The Credit Agreement also provides that the Company may voluntarily prepay the Loan at any time; however, if the Company elects to prepay the Loan or the Loan otherwise is accelerated and becomes payable prior to the Maturity Date, the Company will pay a prepayment premium, which will be the additional interest that would have accrued if the Loan remained outstanding through the end of the current monthly LIBOR Period. The Credit Agreement contains affirmative and negative covenants, but does not contain any financial covenants.

 

There were no principal payments due or paid under the Credit Agreement during the three months ended March 31, 2017.

 

In connection with entering into the Credit Agreement on August 30, 2016, the Company agreed to issue warrants to purchase $1,000 of common shares to each of the Guarantor and Co-Guarantor.
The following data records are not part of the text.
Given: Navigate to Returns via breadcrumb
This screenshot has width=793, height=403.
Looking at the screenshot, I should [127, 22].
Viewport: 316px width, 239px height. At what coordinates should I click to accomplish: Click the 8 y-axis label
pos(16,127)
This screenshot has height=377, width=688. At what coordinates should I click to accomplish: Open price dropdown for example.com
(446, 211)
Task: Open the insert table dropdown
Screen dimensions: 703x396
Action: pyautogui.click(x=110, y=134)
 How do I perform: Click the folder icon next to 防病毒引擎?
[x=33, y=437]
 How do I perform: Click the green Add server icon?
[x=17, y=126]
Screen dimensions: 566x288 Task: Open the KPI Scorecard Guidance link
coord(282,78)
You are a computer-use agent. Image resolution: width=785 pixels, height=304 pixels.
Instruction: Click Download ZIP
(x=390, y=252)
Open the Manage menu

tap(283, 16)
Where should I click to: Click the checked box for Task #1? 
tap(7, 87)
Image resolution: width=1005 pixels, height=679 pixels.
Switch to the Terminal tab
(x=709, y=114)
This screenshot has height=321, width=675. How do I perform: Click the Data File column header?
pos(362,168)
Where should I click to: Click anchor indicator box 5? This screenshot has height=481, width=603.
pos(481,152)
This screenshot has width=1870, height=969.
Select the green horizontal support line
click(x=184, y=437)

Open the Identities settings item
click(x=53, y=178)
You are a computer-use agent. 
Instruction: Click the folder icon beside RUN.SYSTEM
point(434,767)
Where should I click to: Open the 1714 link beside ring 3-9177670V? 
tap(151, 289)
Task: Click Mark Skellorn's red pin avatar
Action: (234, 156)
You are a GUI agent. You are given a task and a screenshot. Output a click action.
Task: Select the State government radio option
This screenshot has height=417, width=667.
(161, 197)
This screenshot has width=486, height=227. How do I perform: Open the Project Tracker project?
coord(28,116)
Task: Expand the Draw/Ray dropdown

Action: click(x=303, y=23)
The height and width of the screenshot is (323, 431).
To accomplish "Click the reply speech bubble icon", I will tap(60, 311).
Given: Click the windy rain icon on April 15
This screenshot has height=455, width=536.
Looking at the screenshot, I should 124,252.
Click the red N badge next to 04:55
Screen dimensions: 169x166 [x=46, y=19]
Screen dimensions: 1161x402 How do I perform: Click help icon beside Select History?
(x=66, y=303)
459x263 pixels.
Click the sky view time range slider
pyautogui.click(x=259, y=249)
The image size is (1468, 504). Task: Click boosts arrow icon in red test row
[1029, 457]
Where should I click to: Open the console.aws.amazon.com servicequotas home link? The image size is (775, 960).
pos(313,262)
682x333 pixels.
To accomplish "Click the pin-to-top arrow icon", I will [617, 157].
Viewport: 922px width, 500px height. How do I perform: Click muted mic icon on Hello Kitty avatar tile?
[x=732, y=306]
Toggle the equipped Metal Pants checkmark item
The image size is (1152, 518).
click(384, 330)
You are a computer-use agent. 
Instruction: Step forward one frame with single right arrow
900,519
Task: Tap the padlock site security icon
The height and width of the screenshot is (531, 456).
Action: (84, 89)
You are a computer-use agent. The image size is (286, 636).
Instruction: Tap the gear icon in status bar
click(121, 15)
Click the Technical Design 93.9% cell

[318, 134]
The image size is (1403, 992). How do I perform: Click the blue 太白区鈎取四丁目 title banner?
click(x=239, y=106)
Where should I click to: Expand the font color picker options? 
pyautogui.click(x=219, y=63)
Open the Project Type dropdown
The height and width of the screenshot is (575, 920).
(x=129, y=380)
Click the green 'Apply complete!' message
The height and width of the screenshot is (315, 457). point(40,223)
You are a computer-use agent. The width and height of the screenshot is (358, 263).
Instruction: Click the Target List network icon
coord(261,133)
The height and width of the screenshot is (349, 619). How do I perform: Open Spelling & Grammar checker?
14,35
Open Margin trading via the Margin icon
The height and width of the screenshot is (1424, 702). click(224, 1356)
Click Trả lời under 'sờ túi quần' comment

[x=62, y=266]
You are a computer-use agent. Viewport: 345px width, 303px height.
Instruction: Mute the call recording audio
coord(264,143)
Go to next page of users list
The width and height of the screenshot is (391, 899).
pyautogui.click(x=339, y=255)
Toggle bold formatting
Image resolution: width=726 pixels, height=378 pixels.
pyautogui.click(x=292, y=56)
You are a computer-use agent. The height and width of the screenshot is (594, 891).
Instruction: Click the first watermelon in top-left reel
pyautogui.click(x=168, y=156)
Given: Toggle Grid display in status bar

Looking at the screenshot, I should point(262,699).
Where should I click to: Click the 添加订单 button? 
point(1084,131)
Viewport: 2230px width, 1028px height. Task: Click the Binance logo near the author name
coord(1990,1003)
The number of common shares issuable upon exercise of each warrant is determined by dividing $1,000 by the price per share paid by investors in the Series A First Closing (see Note 9). On January 26, 2017, the Company issued the warrants to the Guarantor and Co-Guarantor (see Note 8).

 

The Company determined that the obligation to issue the warrants represented a liability that was considered outstanding for accounting purposes on August 30, 2016, the date of the Credit Agreement (see Note 8). The fair value of the warrant liability upon issuance represented a premium paid for the guaranty of the Loan, and, accordingly, the Company recorded the issuance-date fair value of the warrant liability of $934 as a debt discount and as a warrant liability in the Company’s consolidated balance sheet. In addition, the Company paid an arrangement fee of $150 to the lender and incurred legal costs of $47, both of which were recorded as a debt discount. The debt discount is reflected as a reduction of the carrying value of the notes payable on the Company’s consolidated balance sheet and is being amortized to interest expense over the term of the note using the effective interest method.

 

The Company recognized interest expense of $298 during the three months ended March 31, 2017.  The Company recognized $273 related to the accretion of the debt discount during the three months ended March 31, 2017. As of March 31, 2017, the unamortized debt discount was $511.

 

Notes Payable to Related Parties

 

On December 31, 2016, the Company entered into stock purchase agreements with each of the stockholders of BPI, acquiring 100% of the issued and outstanding shares of BPI for aggregate purchase consideration of $595. The Company funded the acquisition through the issuance of promissory notes to each of the former stockholders of BPI. The former stockholders of BPI are shareholders of the Company and also serve as the Company’s Chairman of the board of directors, Chief Executive Officer, and Chief Medical Officer, respectively. As of March 31, 2017, the notes were payable in five annual payments, the first four of which are interest only, with the final payment to include the principal balance outstanding plus any accrued and unpaid interest. The notes bear interest at a rate of 4.5% per annum and mature on December 31, 2021. The notes became immediately due and payable upon specified events, including immediately prior to the consummation of an initial public offering of the Company’s common shares or upon the occurrence of a change of control of the Company. There are no affirmative, negative or financial covenants associated with the notes. 

 

In connection with the closing of the Company’s IPO in May 2017, the notes were paid in full, including principal of $595, and accrued and unpaid interest of $9 (see Note 17).